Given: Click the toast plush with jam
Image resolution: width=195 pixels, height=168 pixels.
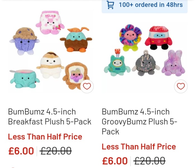Looking at the screenshot, I should [76, 76].
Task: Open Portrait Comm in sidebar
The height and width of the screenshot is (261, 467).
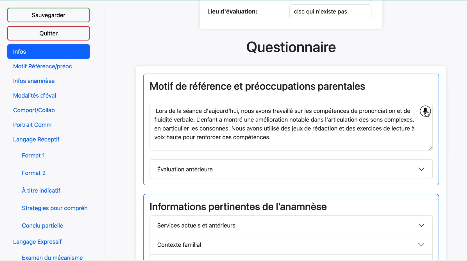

▶ **GIVEN INSTRUCTION**:
Rewrite the data above, changing every "pixels" to "px" and leaving everything else as it is. Omit the pictures from your answer.

▶ **THE REPLY**:
Given: Click the toast plush with jam
Image resolution: width=195 px, height=168 px.
Looking at the screenshot, I should [76, 76].
Task: Open Portrait Comm in sidebar
The height and width of the screenshot is (261, 467).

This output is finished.